Мы рассказали ему обо всем, что произошло в тот вечер, опустив лишь одно: смех, который забушевал в гостиной, когда мы увидели, как он в тучах брызг одолевает Этап Беннета, и не прекращался, пока мы не принесли его почти без сознания в приемную. Он молча слушал мой рассказ о том, как Скип придумал украсить наши учебники и одежду знаками мира, чтобы Стоук больше не выделялся. Даже Ронни Мейлфант согласился, добавил я, и не пискнул. Сказали мы ему для того, чтобы он мог согласовать свою версию с нашей; сказали еще и для того, чтобы он понял, что теперь, признав свою вину (честь в сотворении граффити), он навлечет неприятности не только на себя, но и на нас. И сказали мы ему без того, чтобы сказать ему в открытую. Этого не требовалось. Ноги у него не работали, но между ушами все было чин-чинарем.
— Убери свою руку, Кирк. — Стоук ужался, насколько позволяла узкая кровать, и снова закашлялся. Помню, я подумал, что, судя по его виду, он и четырех месяцев не протянет, но туг я ошибся. Атлантида канула на дно, но Стоук Джонс все еще на плаву: имеет юридическую практику в Сан-Франциско. Его черные волосы осеребрились и красивы не хуже прежнего. Он обзавелся красным инвалидным креслом. В программах кабельного телевидения оно выглядит очень эффектно.
Скип разогнулся и сложил руки на груди.
— Благодарности я не ждал, но это слишком-слишком, — сказал он. — На этот раз ты себя превзошел, Рви-Рви.
— Не называй меня так! — Его глаза сверкнули.
— Тогда не называй нас ворами только за то, что мы старались выручить твою тощую жопу. Черт, мы же СПАСЛИ твою тощую жопу!
— Никто вас об этом не просил.
— Да, — сказал я. — Ты никого ни о чем не просишь, так? Думаю, тебе понадобятся костыли покрепче, чтобы выдерживать всю злость, которую ты в себе носишь.
— Злость — это то, что у меня есть, дерьмо. А что есть у тебя? Всякая всячина, которую требовалось поднагнать, вот что было у меня. Но Стоуку я этого не сказал. Почему-то я не думал, что он растает от симпатии.
— А что ты помнишь из того дня? — спросил я.

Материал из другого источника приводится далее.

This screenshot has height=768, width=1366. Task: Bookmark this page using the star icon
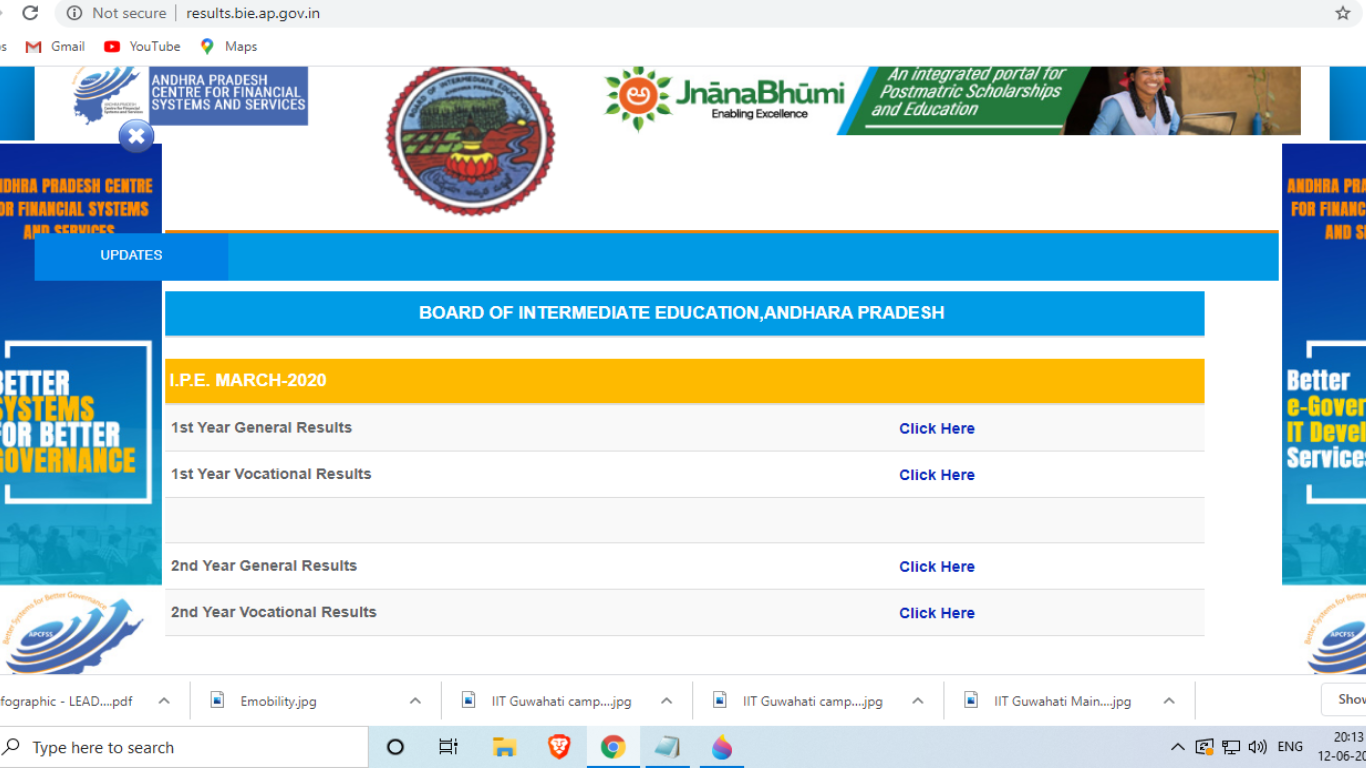tap(1342, 13)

— Помню, как написал “е…ый Джонсон” на общежитии — я это обдумывал уже пару недель, — и помню, как пошел в час на занятия. А на них обдумывал, что я скажу декану, когда он меня вызовет. Какого рода ЗАЯВЛЕНИЕ я сделаю. После этого только обрывки. — Он сардонически усмехнулся и завел глаза в синеватых глазницах. Он пролежал тут без малого неделю, но все равно выглядел безмерно усталым. — По-моему, я помню, как сказал вам, ребята, что хочу умереть. Было это?